Equine retirement farm makes winners of aging horses

Michael Blowen prompted Special Ring to "show his tattoo," which the horse loves to do for visitors.
Michael Blowen prompted Special Ring to "show his tattoo," which the horse loves to do for visitors. ©2011

GEORGETOWN — If Santa's reindeer ever retire from the North Pole, they would be lucky to land at Old Friends, the Thoroughbred retirement farm outside Lexington.

Old Friends, now in a permanent home at Dream Chase Farm on Paynes Depot Road, is home to more than 100 former racehorses and stallions and was founded in 2003 to provide a home for horses when their careers are over. The farm opened just as news hit that Kentucky Derby and Breeders' Cup winner Ferdinand had been sold for meat in Japan.

That triggered a flood of outrage and prompted many fans to push for a better way to ensure a dignified end for champions and runners-up alike.

Old Friends founder Michael Blowen knows his farm can't save them all, but he also believes that isn't an excuse to save none, or even only famous horses. Old Friends takes winners and non-winners alike.

"The famous horses bring the people, and that helps the non-famous ones," Blowen said. The farm gets more than 20,000 visitors a year; it has famous patrons like the late trainer Bobby Frankel, and Jerry and Ann Moss, owners of Kentucky Derby winner Giacomo, but most of its funding comes in small donations from fans.

"We're Zenyatta's favorite charity, and that helps," Blowen said.

Blowen said that the Thoroughbred breeding and racing industry should do even more to provide aftercare for all horses — a kind of equine Social Security financed by the money they make on the track and in the breeding shed.

If this were a racing stable, it would have earned millions. Old Friends stablemates have won just about every big race except those of the Triple Crown.

There is Breeders' Cup Sprint winner Gulch, who was donated to the farm by Lane's End after he retired from stud duty (which included siring Kentucky Derby winner Thunder Gulch). He is the last survivor of the 1988 championships, which were the first held at Churchill Downs in Louisville.

Now 27, Gulch still feels like kicking up his heels occasionally.
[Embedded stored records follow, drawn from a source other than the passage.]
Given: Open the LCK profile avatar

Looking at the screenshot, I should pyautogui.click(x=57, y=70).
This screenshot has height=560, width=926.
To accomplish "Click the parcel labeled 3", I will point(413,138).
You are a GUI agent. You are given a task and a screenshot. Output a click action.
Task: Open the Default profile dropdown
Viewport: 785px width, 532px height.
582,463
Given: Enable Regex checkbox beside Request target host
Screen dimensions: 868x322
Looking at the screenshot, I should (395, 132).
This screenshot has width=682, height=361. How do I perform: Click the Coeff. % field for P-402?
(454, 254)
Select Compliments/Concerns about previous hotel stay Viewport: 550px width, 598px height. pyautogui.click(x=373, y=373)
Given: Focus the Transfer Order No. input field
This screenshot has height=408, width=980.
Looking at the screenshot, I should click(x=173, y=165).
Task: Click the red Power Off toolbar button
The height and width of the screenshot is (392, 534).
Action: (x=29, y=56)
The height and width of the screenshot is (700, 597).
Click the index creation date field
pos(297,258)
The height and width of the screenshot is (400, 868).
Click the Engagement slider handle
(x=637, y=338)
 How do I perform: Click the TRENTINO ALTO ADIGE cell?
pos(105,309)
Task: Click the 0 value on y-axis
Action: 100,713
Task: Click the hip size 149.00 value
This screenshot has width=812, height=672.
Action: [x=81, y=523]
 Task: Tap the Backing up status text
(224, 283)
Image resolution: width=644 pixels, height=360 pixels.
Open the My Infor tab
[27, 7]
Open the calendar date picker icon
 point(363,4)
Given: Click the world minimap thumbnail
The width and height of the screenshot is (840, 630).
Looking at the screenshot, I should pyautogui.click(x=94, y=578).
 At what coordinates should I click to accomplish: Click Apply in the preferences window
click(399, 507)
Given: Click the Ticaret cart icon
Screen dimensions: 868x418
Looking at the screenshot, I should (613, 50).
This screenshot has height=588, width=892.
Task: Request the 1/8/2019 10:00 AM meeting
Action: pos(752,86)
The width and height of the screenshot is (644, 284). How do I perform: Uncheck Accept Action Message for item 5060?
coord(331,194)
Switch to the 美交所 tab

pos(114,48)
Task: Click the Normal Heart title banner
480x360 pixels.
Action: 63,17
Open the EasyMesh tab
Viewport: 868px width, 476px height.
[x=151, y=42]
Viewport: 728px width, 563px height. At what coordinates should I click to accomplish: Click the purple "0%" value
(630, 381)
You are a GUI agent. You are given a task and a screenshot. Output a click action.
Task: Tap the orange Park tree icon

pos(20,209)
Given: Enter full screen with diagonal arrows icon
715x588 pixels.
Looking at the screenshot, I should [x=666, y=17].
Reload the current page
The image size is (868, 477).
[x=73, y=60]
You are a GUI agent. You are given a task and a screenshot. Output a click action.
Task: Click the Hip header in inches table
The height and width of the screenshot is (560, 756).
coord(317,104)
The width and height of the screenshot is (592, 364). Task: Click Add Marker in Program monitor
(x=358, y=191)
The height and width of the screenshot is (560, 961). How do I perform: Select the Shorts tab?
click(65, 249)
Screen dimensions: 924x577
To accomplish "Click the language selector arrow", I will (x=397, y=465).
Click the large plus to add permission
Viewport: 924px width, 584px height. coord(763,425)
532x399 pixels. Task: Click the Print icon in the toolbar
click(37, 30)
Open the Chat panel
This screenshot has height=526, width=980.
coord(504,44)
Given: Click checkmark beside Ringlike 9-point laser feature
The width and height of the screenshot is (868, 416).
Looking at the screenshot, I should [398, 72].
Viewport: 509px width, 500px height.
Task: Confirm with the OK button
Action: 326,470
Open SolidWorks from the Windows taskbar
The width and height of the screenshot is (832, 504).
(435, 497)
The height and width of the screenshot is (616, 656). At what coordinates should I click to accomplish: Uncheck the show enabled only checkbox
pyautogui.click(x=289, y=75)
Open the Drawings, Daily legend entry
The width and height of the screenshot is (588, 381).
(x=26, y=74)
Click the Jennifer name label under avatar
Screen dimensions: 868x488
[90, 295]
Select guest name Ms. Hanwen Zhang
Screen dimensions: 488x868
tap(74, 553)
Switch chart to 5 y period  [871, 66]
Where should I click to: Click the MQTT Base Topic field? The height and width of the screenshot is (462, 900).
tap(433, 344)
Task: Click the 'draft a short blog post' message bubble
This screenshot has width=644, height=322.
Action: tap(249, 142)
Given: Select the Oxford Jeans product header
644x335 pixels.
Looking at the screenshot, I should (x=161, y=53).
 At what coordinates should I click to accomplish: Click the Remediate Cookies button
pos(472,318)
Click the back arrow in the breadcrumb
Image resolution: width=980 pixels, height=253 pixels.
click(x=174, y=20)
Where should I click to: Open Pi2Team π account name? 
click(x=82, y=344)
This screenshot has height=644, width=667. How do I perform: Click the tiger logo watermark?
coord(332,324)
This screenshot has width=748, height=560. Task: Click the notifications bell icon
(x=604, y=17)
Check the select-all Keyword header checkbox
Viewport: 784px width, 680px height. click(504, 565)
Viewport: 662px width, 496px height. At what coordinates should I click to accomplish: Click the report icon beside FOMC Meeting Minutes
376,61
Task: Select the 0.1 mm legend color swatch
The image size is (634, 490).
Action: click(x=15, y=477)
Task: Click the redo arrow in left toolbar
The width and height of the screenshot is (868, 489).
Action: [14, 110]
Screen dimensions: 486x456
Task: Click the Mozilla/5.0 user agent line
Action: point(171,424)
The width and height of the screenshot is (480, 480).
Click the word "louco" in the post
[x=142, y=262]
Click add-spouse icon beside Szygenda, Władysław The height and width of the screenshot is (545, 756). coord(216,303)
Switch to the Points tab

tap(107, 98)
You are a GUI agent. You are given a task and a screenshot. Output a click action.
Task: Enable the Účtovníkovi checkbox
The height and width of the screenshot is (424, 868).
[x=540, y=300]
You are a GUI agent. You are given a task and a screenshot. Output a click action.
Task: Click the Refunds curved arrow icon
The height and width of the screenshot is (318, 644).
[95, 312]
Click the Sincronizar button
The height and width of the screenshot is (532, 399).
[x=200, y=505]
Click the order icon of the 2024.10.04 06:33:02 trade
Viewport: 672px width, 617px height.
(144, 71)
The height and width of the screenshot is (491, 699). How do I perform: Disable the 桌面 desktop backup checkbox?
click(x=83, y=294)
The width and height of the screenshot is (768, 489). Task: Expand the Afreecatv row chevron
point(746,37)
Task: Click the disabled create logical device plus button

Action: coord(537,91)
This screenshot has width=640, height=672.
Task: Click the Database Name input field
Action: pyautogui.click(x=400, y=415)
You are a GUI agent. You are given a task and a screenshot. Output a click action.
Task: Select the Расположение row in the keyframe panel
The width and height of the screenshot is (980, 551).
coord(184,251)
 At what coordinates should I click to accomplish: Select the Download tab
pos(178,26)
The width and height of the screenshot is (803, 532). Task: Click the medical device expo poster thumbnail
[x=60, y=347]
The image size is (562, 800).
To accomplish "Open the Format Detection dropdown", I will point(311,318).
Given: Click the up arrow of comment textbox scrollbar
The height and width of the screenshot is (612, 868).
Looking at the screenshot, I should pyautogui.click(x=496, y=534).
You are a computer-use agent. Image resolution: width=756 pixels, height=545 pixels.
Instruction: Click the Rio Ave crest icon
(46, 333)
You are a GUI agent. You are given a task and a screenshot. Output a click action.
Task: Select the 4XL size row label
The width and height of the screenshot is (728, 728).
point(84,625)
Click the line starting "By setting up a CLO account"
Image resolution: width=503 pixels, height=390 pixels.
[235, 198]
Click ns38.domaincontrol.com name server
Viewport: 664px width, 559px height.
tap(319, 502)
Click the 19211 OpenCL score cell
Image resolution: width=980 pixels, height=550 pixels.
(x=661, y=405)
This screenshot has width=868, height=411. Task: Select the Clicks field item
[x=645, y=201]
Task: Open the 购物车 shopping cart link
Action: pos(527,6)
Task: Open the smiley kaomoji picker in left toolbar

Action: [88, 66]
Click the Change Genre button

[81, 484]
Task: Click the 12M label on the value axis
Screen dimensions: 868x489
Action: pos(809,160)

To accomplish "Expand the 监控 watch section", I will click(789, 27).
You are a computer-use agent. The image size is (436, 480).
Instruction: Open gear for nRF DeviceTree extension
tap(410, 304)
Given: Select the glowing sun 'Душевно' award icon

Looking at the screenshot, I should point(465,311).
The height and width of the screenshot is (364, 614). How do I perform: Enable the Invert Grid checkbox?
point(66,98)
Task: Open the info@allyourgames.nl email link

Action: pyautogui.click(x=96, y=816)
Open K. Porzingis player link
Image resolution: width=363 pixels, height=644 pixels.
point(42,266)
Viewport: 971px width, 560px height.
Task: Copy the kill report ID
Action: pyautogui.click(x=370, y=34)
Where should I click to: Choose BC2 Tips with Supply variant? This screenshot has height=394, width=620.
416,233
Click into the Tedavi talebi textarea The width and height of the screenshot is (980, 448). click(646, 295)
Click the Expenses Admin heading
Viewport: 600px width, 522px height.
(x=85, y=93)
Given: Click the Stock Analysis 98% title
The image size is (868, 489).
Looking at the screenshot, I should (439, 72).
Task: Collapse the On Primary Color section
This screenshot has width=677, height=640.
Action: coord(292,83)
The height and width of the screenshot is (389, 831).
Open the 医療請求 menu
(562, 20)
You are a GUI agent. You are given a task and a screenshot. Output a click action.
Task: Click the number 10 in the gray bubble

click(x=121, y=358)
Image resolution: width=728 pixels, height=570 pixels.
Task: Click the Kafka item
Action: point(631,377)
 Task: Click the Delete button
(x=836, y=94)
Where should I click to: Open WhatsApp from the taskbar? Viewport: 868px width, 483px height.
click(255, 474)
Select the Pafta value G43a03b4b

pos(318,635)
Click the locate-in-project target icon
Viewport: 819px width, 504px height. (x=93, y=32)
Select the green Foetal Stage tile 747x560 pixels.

When that happens, he can challenge to a sprint his next-door neighbor Commentator, who twice won the Whitney Handicap.

Nearby are others who have known the flash of the finish line and the winner's circle, such as Marquetry and Hidden Lake.

There are also those who have known the high hopes of the Kentucky Derby trail, like Danthebluegrassman, who started his career with the highest of aspirations only to end up at low-level claiming races.

He is hardly the only one to see the steep, rockier downhill side of Thoroughbred racing.

There is Clever Allemont, who won his first six races, including the prestigious Rebel Stakes at Oaklawn Park. Then his legs and his luck almost ran out. Now one-eyed and deaf, he was rescued in December 2008 from a kill pen in Kansas on the way to slaughter.

"We have horses here who never won anything," Blowen said.

Perhaps the most famous of them is Zippy Chippy, who raced 100 times and never won. He now headlines Old Friends' auxiliary facility outside Saratoga Springs, N.Y.

In spring, summer and fall, the Georgetown farm gets visitors who come to commune with their old equine friends.

Fans call every day about obscure horses who were special to somebody, said office manager Sylvia Stiller.

"We get thank-you notes from tourists," she said.

"The winter is the hard time for us," she said. Tour groups and donations slow to a stop between the Breeders' Cup in November and Valentine's Day, when Old Friends has its annual fund-raiser.

But the horses keep coming.

Every day, Old Friends gets calls about horses in need.

"We have a long, long waiting list of horses who want to come here and deserve to come here," Blowen said. "We just have to come up with more income so we can take them."